A politician who takes this approach becomes a different kind of politician. In order to talk so much, and in so many contexts, he may need to give up on having consistent, focussed, and pre-formulated messages. You can’t go on all those long-winded podcasts unless you’re willing to share whatever’s in your head—and whatever’s in your head might not be accurate, respectable, or logical; it may not represent what you “really” think. Moreover, a politician who makes a lot of provocative, contradictory statements finds himself tied to whatever sticks. Although he can still direct his audience, he must also follow their unruly reactions. Whatever they believe he has to at least consider.

This kind of politics is exciting and surprising. (A word Trump fans often use is “refreshing.”) It asks and answers certain questions. Do we want our leaders to work out their often boring positions in advance, in consultation with experts and insiders? Or do we believe that such position-crafting is in some sense anti-democratic, and prefer a process of collective improvisation? The Trump movement distrusts the experts who craft positions. It also internalizes the dynamics of the Internet, transforming them into a political stance. At its center, there’s uncertainty. What does Trump really think? What’s his plan? Is the “chillll” Trump in charge, or the crazy one? Some people vote for the golfer, others for the toxic xenophobe, and their votes add up.

The challenges posed to Democrats by this approach to politics are severe. The new information environment rewards improvisational politicians and punishes message-based ones. It makes nostalgia for the old world—the one in which people trusted experts, institutions, and the media—politically dangerous, because messages drafted by institutions don’t rise above the sea of information. What’s required is a kind of political-content factory. Not a ninety-minute play, followed by a Q. & A., but a chatbot, producing endlessly.

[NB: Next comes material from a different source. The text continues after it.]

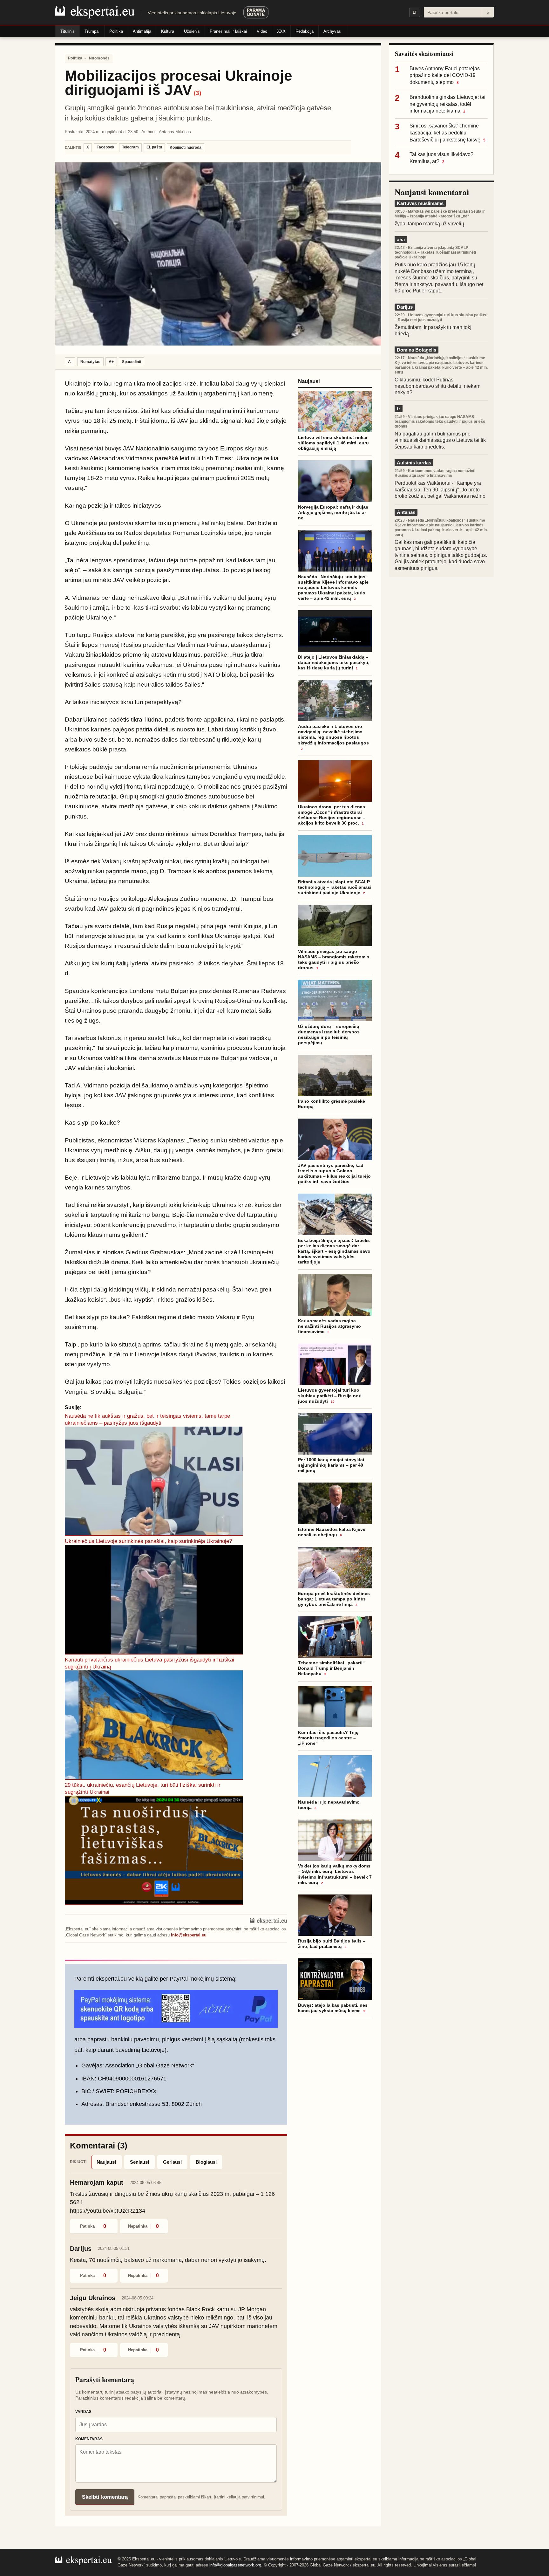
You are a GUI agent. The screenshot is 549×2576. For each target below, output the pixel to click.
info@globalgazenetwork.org (235, 2565)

Political messages could seem tired anyway, even before Trump. A message-based politician must endlessly negotiate the content of those messages, which can have a narrowing effect: in a recent podcast, the Times journalist Ezra Klein described the network of experts and activists who help shape Democratic positions as an “institutional straitjacket,” orienting the Party inward. Messages often need to be taught (if they’re complicated) or enforced (if they’re contentious); although some voters enjoy learning (and teaching), many don’t like being treated like pupils. Still other messages are anodyne and forgettable. What does “build back better” mean? What is the “opportunity economy”? It’s telling that the most energizing talking point of the Harris campaign was that Trump and his circle were “weird.” That moment would’ve been exactly that—a moment—in Trumpworld. The Democrats lingered over it, turning it into yet another message, which was soon overwhelmed by Trump’s free-wheeling meme machine: his real Operation Warp Speed.